第2章:揺らぎの芽生え

第1話:正しさに疲れる日

「文化祭の準備、そろそろ始めましょうか」


 朝のHRでそう言ったのは蓮だった。委員長として、当然のように立ち上がる。黒板にチョークで大きく「文化祭 会議」と書き、あらかじめ配っておいたアンケートの集計用紙を手に持つ。


「演劇が多かったので、第一候補は演劇になりそうです」


 蓮が発表すると、教室に曖昧なざわめきが広がった。肯定でも否定でもない、ふわりとした空気。


「まぁ、無難じゃね?」

「大道具とかはちょっとめんどいけど…」

「去年もそうだったし、いいんじゃない?」


 誰も強く反対はしない。でも、どこか盛り上がりきらない。蓮はそれに気づきながらも、苦笑を浮かべて言った。


「やりたいことがある人は、補足案として書いてくれても大丈夫です。できるだけ意見を取り入れていきたいので」


 その一言に、何人かが頷いた。だが葵だけは、窓の外をぼんやりと見つめたままだった。


 ***


 放課後の話し合いでも、蓮は皆の意見を丁寧に拾っていった。配役、衣装、小道具。すべてを平等に、誰も損しないように。教科書通りの進め方だった。

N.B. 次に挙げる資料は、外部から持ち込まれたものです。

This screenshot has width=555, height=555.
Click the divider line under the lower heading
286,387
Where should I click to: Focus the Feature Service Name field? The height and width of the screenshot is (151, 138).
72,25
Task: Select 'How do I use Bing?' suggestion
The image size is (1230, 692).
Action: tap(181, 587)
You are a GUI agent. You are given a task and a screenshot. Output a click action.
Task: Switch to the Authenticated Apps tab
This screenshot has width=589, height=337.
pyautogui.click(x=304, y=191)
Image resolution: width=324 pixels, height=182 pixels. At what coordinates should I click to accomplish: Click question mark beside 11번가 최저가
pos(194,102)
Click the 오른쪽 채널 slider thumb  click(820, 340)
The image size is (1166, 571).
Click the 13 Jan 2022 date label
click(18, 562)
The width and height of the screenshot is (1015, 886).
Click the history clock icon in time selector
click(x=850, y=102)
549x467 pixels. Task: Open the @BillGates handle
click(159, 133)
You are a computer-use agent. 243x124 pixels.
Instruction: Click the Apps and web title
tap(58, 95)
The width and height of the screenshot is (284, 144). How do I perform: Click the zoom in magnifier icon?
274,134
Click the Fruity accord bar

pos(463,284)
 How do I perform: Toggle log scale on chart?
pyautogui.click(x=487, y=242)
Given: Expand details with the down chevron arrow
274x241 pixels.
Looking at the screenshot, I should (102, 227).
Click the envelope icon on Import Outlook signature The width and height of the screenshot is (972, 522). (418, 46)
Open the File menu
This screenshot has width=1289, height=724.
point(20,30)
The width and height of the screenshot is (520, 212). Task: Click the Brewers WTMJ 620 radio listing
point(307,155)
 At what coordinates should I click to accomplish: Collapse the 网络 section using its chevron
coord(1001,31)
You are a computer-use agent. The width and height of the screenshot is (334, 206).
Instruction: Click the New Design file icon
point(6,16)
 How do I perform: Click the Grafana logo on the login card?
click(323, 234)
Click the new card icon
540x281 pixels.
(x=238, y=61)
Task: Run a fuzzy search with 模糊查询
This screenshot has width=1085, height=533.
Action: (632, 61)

 それなのに、空気はどこか冷たい。誰かが「じゃあ、これでいいんじゃない?」と言えば、他の誰かも「うん、それで」と続く。蓮はその調和を守るように、笑顔でうなずく。


「じゃあ、今日はここまでにしようか」


 蓮が声をかけたとき、葵が静かに立ち上がった。


「ねえ、蓮」


「ん?」


「これって、本当に“やりたいこと”だったのかな」


 蓮は言葉に詰まった。


「みんなの希望を聞いて、一番多かったのが演劇だから…」


「そうだね。でも、“無難だから”って理由で選ばれたものに、誰かが心から向き合えるのかな」


 葵の瞳はまっすぐだった。冗談めかした言葉の裏に、静かな熱がある。


「委員長って、全員の声を平等に聞いて、全員が“まあいいか”って思えるものを選ぶのが仕事?それとも、誰かが“これをやりたい”って思えるものを見つけること?」


 蓮は、返せなかった。


「私はね、みんなの顔見てて思ったよ。“これがベストじゃないけど、別に揉めるほどでもないからいいか”って顔してた」


 その一言が、蓮の胸を刺した。


「……僕は、全員が納得できるものをと思って…」


「納得って、本当は“我慢”と紙一重だよ」


 葵は笑わなかった。ふざけた調子もなく、真剣なまま、蓮を見つめていた。


「あなた、自分が何をしたいかなんて、もう考えてないでしょ?」


 ——図星だった。


 自分の気持ちを後回しにするのは癖になっていた。誰かが傷つかないように。誰かが争わないように。そのために、蓮は“正しさ”を選び続けてきた。


 でも、葵の言葉が、初めてその正しさを揺らがせた。


 ***


 夜、自室の机に広げた文化祭スケジュール表を見つめながら、蓮は思う。


 この進行スピードなら、締切には間に合う。作業も均等に割り振った。誰にも負担がかからないように、配慮もした。


 ——なのに、心のどこかがざわついている。


 正しいはずなのに、どうしてこんなに虚しいんだろう。


 ふと、昼間の葵の言葉が蘇る。


「納得って、本当は我慢と紙一重だよ」


 誰のために選んだ正しさだったんだろう。


 静かな部屋の中で、蓮は気づく。自分自身の“やりたい”を、いつの間にか失っていたことに。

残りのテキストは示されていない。